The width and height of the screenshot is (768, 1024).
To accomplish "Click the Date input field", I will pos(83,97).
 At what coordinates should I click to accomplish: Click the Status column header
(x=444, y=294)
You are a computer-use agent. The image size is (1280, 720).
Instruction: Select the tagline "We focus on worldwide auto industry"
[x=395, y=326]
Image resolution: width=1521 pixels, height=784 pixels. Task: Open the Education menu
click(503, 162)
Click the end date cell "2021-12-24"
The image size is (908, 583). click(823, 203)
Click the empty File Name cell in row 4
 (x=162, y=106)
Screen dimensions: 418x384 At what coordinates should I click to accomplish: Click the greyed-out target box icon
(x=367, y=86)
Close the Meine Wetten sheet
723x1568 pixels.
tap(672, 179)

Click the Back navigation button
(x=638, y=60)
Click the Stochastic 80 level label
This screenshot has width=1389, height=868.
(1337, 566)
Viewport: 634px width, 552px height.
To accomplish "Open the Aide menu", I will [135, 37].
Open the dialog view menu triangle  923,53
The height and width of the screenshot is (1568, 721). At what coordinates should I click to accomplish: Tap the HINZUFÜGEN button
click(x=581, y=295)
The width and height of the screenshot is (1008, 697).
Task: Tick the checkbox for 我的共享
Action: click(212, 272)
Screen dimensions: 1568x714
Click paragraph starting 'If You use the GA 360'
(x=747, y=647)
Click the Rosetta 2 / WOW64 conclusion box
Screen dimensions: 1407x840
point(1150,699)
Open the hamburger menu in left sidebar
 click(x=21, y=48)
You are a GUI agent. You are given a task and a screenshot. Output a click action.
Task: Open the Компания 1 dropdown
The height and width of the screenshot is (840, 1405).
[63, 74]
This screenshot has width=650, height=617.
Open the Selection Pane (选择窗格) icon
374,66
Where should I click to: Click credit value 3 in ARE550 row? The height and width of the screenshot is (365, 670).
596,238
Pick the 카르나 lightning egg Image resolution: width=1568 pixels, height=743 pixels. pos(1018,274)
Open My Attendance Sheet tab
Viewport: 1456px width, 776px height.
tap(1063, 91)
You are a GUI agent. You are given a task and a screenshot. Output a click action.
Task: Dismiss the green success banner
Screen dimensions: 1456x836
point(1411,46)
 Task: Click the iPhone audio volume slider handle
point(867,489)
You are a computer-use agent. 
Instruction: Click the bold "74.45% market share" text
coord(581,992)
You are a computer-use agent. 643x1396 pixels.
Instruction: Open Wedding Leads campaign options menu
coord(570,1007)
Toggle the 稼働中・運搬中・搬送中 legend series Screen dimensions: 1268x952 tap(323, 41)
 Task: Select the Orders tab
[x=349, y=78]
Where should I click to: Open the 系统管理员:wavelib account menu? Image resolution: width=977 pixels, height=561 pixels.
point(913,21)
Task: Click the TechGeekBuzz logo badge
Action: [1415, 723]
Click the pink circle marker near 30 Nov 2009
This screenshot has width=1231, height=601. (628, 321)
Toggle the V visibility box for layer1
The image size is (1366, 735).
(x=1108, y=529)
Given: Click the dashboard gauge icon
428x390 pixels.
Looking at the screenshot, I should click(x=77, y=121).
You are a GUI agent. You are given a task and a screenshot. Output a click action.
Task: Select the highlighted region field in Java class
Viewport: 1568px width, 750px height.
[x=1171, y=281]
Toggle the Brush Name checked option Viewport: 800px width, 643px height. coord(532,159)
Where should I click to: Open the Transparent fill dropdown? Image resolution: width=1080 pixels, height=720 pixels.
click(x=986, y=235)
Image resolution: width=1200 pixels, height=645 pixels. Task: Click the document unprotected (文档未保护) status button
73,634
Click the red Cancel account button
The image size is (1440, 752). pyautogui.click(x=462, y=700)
● ● ● ● ● ● ●
→ **DO THIS**: Reproduce verbatim the records from the line with "Screen dimensions: 1568x714" up to and including the line with "point(867,489)".

→ **REPLY TO THE EXERCISE**:
Screen dimensions: 1568x714
Click paragraph starting 'If You use the GA 360'
(x=747, y=647)
Click the Rosetta 2 / WOW64 conclusion box
Screen dimensions: 1407x840
point(1150,699)
Open the hamburger menu in left sidebar
 click(x=21, y=48)
You are a GUI agent. You are given a task and a screenshot. Output a click action.
Task: Open the Компания 1 dropdown
The height and width of the screenshot is (840, 1405).
[63, 74]
This screenshot has width=650, height=617.
Open the Selection Pane (选择窗格) icon
374,66
Where should I click to: Click credit value 3 in ARE550 row? The height and width of the screenshot is (365, 670).
596,238
Pick the 카르나 lightning egg Image resolution: width=1568 pixels, height=743 pixels. pos(1018,274)
Open My Attendance Sheet tab
Viewport: 1456px width, 776px height.
tap(1063, 91)
You are a GUI agent. You are given a task and a screenshot. Output a click action.
Task: Dismiss the green success banner
Screen dimensions: 1456x836
point(1411,46)
 Task: Click the iPhone audio volume slider handle
point(867,489)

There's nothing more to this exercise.